◆ **Exercises to complete**:
1: In the article on formal prayer language, what does the author say few Church members have the confidence to do?
2: From the article on formal prayer language, extract everything from "4. We thank" down to "homes and families.".
3: Decide whether each statement agrees with the article on formal prayer language. Answer yes or no, and quote the deciding words.
(a) The quiz tells readers to count the first word that comes to their lips as their answer.
(b) The article says many churches have recently begun to prefer thou, thee, and thy.
(c) The correct quiz answers are placed in a box above the quiz.

The Language of Formal Prayer

If you’ve ever been flustered by “shouldst,” “thee,” or “dost,” try these simple exercises.

The Language of Formal Prayer

Is it important that we use the words thy, thine, thee, and thou in addressing Deity? or is it proper when directing our thoughts in prayer to use the more common and modern words you, your, and yours?

President Joseph Fielding Smith’s answer to this question was clear and emphatic: “The Father and the Son should always be honored in our prayers in the utmost humility and reverence. … The changing of the wording of the Bible to meet the popular language of our day, has, in the opinion of the writer and his brethren, been a great loss in the building of faith and spirituality in the minds and hearts of the people.” (Answers to Gospel Questions, Deseret Book Co., 1958, vol. 2, pp. 15, 17.)

Two points are implicit in President Smith’s remarks: (1) Historically, the pronouns thou, thee, thy, and thine have always been the usage of English scripture and prayer: therefore, these forms come to us as the traditional language of religious respect and reverence. This argues strongly for our continuing this usage, in spite of the fact that many churches have recently begun to prefer you, your, and yours. (2) We Church members should cultivate carefully the correct use of these pronoun forms—not only because it is personally gratifying to be able to pray in private and public and know that we can use the forms correctly, but also because this usage can, when prayer is sincere, reflect an added measure of respect toward God that is entirely appropriate.

The purpose of this article is to help members of the Church gain greater confidence in the use of thou, thee, thy, and thine. In listening to Church members and talking to them about this subject for several months, I have found that the majority do have a command of the most common and basic patterns of these pronouns; however, few members have the confidence to depart from the very simplest forms. When they do, as often as not they make mistakes. But the fact of the matter is that the uses of these special pronouns are very simple to learn.

Start by taking the following brief quiz. It tests your present command of the pronouns thou, thee, thy, and thine, and of the verb forms that follow thou.


1. Read each item aloud (as you would in a spoken prayer).

2. Insert in each blank either (a) one of the pronouns thou, thee, thy, or thine; OR as required, (b) the form of the verb that follows thou (the ordinary form of the verb is given in parentheses below the blank).

3. Count as your answer the first word that comes to your lips. (Remember, if you were actually praying, you wouldn’t take time to try to find the correct word.)

4. Check your answers. (Correct answers are found in the box below the quiz.)


We know that ( thou, thee, thy, thine ) hearest our prayers.

We know that thou ( hear ) our prayers.

1. We ask ( thou, thee, thy, thine ) to bless the sick in our ward.

2. We ask ( thou, thee, thy, thine ) blessing on this food.

3. We ask that thou ( will ) bless the sick in our ward.

4. We thank thee for the blessings which thou ( have ) given us.

5. We thank thee that thou ( do ) protect us daily.

6. We ask that we may worship as thou ( would ) have us worship.

7. We pray ( thou, thee, thy, thine ) to be with us in our homes and families.

8. Our Father, who ( are ) in heaven. …

9. Thou ( know ) our needs.

10. We thank thee that thou ( did ) bring us here safely.

11. We acknowledge ( thou, thee, thy, thine ) everlasting love for us.

12. Have ( thou, thee, thy, thine ) mercy on us.

13. Our Father in heaven, who ( sit ) on thy holy throne, hear our prayers.

◆ **Items**:
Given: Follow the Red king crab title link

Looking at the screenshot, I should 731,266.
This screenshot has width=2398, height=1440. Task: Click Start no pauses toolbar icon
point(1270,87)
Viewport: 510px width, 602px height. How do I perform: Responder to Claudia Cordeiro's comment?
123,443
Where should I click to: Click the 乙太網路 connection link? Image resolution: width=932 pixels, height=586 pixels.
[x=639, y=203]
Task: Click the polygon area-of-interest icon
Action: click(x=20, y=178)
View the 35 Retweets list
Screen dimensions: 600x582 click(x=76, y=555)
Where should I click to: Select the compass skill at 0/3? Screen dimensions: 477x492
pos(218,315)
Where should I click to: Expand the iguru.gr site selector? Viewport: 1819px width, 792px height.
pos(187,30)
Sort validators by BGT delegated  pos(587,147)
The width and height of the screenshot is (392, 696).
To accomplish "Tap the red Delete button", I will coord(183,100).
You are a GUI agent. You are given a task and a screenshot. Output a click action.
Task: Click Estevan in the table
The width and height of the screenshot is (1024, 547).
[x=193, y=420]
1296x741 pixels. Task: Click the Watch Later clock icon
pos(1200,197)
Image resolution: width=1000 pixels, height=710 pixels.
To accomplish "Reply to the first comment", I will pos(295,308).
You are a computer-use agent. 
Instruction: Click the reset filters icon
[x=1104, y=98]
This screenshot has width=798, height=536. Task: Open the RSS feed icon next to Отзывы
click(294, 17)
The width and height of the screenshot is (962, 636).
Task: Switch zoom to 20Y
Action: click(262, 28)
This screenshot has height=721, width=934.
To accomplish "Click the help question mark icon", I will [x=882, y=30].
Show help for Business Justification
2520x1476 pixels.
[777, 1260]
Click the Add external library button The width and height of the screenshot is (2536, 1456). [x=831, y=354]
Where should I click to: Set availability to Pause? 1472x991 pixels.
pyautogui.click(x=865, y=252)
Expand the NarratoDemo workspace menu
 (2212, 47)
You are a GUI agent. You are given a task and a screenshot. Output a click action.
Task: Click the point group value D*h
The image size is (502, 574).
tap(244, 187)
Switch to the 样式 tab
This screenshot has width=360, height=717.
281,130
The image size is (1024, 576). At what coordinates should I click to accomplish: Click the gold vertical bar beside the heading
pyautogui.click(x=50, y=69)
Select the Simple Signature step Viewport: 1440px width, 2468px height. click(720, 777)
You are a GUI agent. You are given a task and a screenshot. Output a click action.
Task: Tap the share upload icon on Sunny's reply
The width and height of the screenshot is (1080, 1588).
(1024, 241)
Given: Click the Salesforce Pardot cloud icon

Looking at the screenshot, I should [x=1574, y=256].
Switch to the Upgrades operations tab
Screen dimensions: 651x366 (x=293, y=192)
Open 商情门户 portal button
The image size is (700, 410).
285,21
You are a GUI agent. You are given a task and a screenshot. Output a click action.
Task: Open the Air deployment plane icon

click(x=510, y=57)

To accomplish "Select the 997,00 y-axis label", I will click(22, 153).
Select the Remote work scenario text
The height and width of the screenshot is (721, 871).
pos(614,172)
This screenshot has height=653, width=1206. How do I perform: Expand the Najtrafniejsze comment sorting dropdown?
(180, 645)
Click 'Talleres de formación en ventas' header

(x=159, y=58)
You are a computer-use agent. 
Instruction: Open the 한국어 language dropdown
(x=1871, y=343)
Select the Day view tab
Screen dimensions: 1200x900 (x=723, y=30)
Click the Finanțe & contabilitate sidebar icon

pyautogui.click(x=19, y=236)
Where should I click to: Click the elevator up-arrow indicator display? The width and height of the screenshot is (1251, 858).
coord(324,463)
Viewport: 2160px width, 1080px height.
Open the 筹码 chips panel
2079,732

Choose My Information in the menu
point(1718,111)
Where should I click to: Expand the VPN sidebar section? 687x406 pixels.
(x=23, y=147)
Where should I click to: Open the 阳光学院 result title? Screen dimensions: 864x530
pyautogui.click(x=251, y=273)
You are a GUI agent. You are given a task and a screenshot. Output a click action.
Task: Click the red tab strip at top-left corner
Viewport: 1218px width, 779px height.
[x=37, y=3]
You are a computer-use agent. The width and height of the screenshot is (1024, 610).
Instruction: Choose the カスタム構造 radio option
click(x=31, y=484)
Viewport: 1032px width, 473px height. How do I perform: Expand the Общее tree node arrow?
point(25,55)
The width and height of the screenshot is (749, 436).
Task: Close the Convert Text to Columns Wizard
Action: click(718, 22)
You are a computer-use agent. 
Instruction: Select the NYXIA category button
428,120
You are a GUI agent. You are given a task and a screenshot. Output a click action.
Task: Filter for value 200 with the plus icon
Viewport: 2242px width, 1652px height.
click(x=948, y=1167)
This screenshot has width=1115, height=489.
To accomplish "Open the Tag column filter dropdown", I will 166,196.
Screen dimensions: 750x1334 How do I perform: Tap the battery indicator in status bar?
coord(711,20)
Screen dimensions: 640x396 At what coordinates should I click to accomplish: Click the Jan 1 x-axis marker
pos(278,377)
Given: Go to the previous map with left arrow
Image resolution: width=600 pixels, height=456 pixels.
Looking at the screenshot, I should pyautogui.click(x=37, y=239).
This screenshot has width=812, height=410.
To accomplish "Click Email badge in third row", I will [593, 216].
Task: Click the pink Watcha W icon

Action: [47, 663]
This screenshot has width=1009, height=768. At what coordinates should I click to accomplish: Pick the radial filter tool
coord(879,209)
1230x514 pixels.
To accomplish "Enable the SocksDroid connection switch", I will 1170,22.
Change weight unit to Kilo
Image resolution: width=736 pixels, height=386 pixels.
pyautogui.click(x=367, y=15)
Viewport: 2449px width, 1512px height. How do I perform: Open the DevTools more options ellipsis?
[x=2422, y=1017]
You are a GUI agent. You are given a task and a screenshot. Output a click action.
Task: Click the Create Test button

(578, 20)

◆ **Expected results**:
1: Few members have the confidence to depart from the very simplest forms of these pronouns.

2:
4. We thank thee for the blessings which thou ( have ) given us.

5. We thank thee that thou ( do ) protect us daily.

6. We ask that we may worship as thou ( would ) have us worship.

7. We pray ( thou, thee, thy, thine ) to be with us in our homes and families.

3:
(a) Yes: "Count as your answer the first word that comes to your lips."
(b) No: "many churches have recently begun to prefer you, your, and yours."
(c) No: "Correct answers are found in the box below the quiz."